2月は葡萄畑が雪の中なので、この時期に各ワイナリーさんは普段は出来ない営業活動を行います。
この月札幌では、北海道ワイナリー協会主催のワイン会「北を拓く道産ワインの夕べ」が旧ロイトンホテルで開催され、京王プラザホテル札幌ではワインライターの鹿取みゆきさんと、道内の自然派系ワイナリーとナチュラルチーズの生産者が30軒近く参加されるワイン会「ワインヘリテージ」が開催されました。翌週は余市町のワイン生産者が主催で、余市中央公民館で行う「ワインを楽しむ会」。仁木町でもワイン生産者が主催し、仁木町民センターで行う「仮面舞踏会」と、大きなイベントが4回あり、私とスタッフの三浦で、今年は3件に参加しました。

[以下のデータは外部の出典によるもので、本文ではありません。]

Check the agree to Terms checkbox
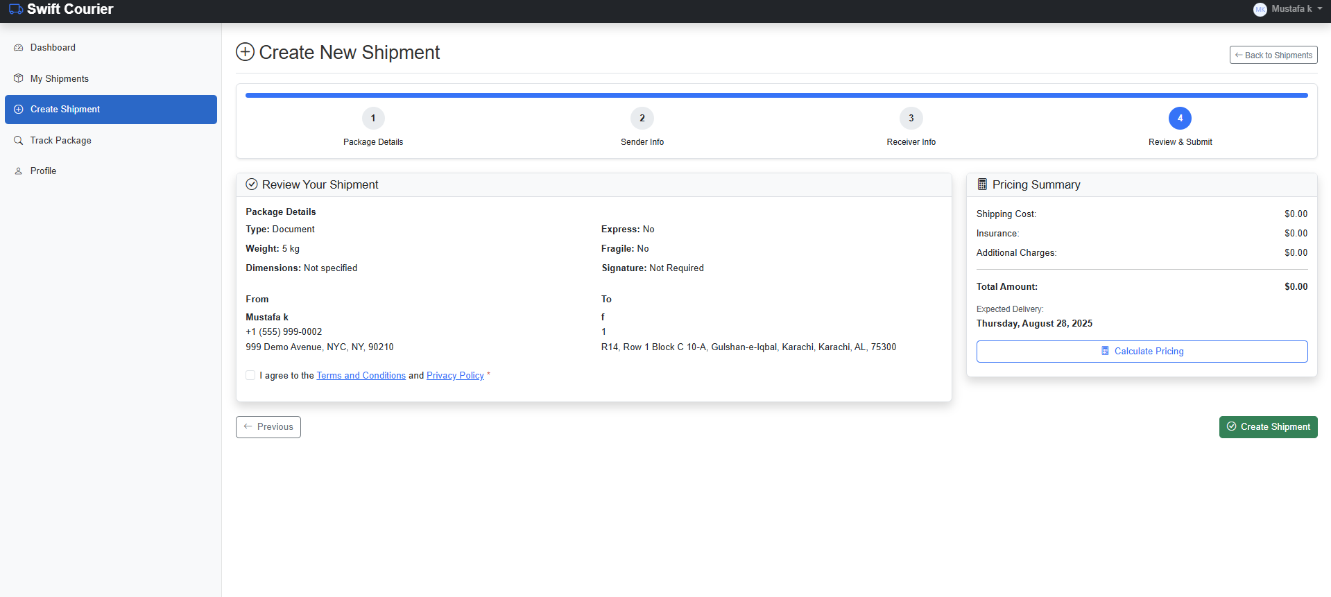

各イベントでは、多くのワイナリーが今年の春以降発売予定のワイン等を出しているので、私も真剣にメモを取りながら試飲します。特に2023年は暑かったので果実味が豊かですが、収穫後も暑さが続いた為に野生酵母で発酵させている所は微生物管理が難しく、揮発性の香りが出やすい環境でした。しかし多くのワイナリーは難しい環境下でも、澄んだ果実味を目指して良質なワインに仕上げていました。さて、余市のイベントは17時開始で、終了後にJRで札幌駅に着いたのは22時近く。ワインを沢山試飲した後、体はお出汁のきいた汁を欲して、二人で駅から歩いて札幌の「みよしの餃子」が運営する蕎麦屋「信州庵・札幌JR病院前店」に入りました。お蕎麦の前におつまみでも頂こうかと、メニューを見ていたらドイツのワインが3種もあり、その中にシュペートブルグンダー(ドイツ語でピノ・ノワール種)1980円を見つけ頼まずにはいられませんでした。小売りでもシュペートブルグンダーは2000円以上はするので、ハーフサイズが来ると思ったらお店の方が750mlの瓶とコルク抜きを持ってテーブルに置いて行きました。この値段だから、自分で抜いてくださいとのことなのでしょう。
ラベルを見ると収穫年は2012年だったので、この低価格で13年前だと果実味が枯れ始めているかなぁと思いながらコルクを抜き、グラスに注ぐと熟成していますがまだ果実味も楽しめました。ただ、赤ワインも冷蔵庫保管らしく冷え冷えの状態、グラスを手で温めても木樽由来のキノコやバニラ系の熟成香は無かったので、木樽を使わずにタンクで発酵、熟成させたワインだと思います。枝豆、さつま揚げ、天ぷら、他を食べながら熟成した赤をこんな値段で飲めるなんて信じられません!最後に二人でカレー蕎麦とかき揚げ蕎麦をいただき、会計は5360円。ワインは他にリースリング種とピノ・グリ種が同価格でありました。多分、白も良い熟成をして美味しいのではと思います。
信州庵のオーナーさんは蕎麦屋さんでもワインが美味しく飲めるお店を目指したのでしょう。基本的にはチェーン店の飲食店ですから、手打ちの十割蕎麦等の個性的な方向性ではなく、安価で多くの方が望む蕎麦を広くて明るい店内でゆったりと楽しめるお店です。でもワイン好きの方が駅近辺でもう少し飲みたい時には、750ml1本が2000円以下ですから、穴場の一つだと思います。そして結局、この日も80種程の試飲をして、更にまたワインを飲んでしまい、寝る前に少し反省した一日でした。